Si el 21 de febrero de 1848 Karl Marx y Friedrich Engels publicaron en Londres su célebre Manifiesto Comunista, en el que anunciaban que “un nuevo fantasma recorre Europa: el fantasma del comunismo”, está claro que, más de ciento setenta años después, el fantasma que recorre no solo Europa, sino prácticamente el mundo entero es el del nacionalpopulismo.

Los tiempos han cambiado, evidentemente. Este fantasma nacionalpopulista actual trastoca todos los esquemas políticos tradicionales, porque se trata de una verdadera revolución, de carácter iliberal e identitaria, de regreso a la tribu como oposición a todo cuanto representa la globalización, y también de supresión o limitación de libertades bajo la supuesta cobertura de un ultraliberalismo que no hace más que profundizar las diferencias socioeconómicas en cada pueblo o ciudad, en cada comarca o región, en cada país, en cada continente, en definitiva en todo el mundo. En verdad se trata de una revolución de las derechas, prolongación del predominio ideológico de las tesis neocon. Una revolución autoritaria y regresiva, reaccionaria, aunque se nos ofrezca como una alternativa liberal. Ante un mundo que se ha convertido en algo en constante evolución, y por consiguiente desconcertante e inseguro, el nacionalpopulismo se presenta como el único garante posible de la seguridad. Como sucede con todos los movimientos populistas, a la postre pretende dar respuestas fáciles a problemas muy complejos. La suya es una revolución autoritaria, como sin duda lo era la anunciada por Marx y Engels en 1848, pero ahora es inequívocamente de derechas.

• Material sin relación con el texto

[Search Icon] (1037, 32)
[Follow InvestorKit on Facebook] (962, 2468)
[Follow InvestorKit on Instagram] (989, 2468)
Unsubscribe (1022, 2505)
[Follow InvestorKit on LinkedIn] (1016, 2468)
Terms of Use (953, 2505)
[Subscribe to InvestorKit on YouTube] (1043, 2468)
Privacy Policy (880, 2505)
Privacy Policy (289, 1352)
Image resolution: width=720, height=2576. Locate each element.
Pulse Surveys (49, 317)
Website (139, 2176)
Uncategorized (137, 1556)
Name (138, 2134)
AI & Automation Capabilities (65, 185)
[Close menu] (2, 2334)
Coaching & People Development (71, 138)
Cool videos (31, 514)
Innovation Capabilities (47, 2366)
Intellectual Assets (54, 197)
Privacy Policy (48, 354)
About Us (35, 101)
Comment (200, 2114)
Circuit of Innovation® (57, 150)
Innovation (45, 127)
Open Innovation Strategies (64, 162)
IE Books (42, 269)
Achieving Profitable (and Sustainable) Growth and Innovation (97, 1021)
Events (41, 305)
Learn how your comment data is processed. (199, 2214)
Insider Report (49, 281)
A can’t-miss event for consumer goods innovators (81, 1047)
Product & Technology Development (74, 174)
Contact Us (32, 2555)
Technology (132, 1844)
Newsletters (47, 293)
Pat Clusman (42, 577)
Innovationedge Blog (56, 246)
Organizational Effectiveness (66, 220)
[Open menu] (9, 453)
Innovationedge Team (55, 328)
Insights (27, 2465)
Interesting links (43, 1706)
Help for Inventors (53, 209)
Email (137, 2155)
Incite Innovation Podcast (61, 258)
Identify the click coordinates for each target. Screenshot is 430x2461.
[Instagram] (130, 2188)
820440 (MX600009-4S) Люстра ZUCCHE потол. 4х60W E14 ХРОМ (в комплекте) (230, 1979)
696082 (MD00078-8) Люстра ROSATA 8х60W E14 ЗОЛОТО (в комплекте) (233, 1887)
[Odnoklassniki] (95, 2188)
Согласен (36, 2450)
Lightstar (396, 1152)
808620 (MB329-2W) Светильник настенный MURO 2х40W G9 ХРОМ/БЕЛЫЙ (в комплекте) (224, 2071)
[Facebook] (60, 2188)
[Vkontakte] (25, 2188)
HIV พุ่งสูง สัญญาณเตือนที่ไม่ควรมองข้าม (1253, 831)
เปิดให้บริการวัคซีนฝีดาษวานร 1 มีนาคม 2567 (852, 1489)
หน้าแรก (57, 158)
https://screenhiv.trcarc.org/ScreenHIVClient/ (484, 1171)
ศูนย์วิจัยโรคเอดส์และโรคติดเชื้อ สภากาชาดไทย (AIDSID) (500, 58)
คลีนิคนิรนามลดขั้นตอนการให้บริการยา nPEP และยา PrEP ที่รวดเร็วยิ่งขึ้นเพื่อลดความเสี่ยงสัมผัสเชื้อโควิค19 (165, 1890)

El nacionalpopulismo se dirige en especial a las sufridas clases medias, que se han empobrecido de forma muy notable estos últimos años a causa de la grave crisis económica y financiera mundial. Ofrece seguridad ciudadana, y por tanto incremento del poder represivo del Estado, a cambio, eso sí, de nuevos recortes sociales, incluyendo la privatización de algunos servicios públicos básicos, como sin duda lo son la sanidad, la educación y las pensiones. Todo ello con un rechazo rotundo a la inmigración, considerada como una rémora o incluso una amenaza para la propia tribu.

Frente a esta revolución de las derechas –evidente en España no solo en la derecha extrema de Vox, sino también en gran parte del PP e incluso en algunos sectores de Ciudadanos, pero que está asimismo presente en el relato del movimiento secesionista catalán, en concreto en JxCat–, las izquierdas, y con ellas las fuerzas progresistas en general, se refugian, por extraño que nos pueda parecer, en posiciones conservadoras. Defienden el respeto estricto al estado social y democrático de derecho, que en Europa sigue teniendo sus bases en el estado del bienestar y en una moral cívica liberal, y rechazan toda clase de aventuras políticas que puedan llevar a la ruptura del consenso social básico. De ahí también su oposición radical a cualquier intento de regreso a la tribu, de reivindicación de falsas identidades individuales y colectivas únicas, y por extensión a cualquier forma de nacionalismo. Este es, ahora, el gran reto al que se enfrentan las fuerzas políticas y sociales progresistas y de izquierdas.

La revolución de las derechas, tanto en Cataluña y en el conjunto de España como en el mundo entero, adopta posiciones nada conservadoras en una cuestión tan trascendental como sin duda es la de la lucha contra el cambio climático. Los nacionalpopulistas, esto es las derechas iliberales, autoritarias y neocon, van desde posiciones simplemente negacionistas del calentamiento global hasta propuestas supuestamente ecologistas que no se plantean con un mínimo de rigor científico este desafío enorme, en el que está en juego, a medio e incluso a corto plazo, la pura y simple posibilidad de vida humana en nuestro planeta.

¿Revolucionarios de derechas y conservadores de izquierdas? Pues muy bien puede ser que sí.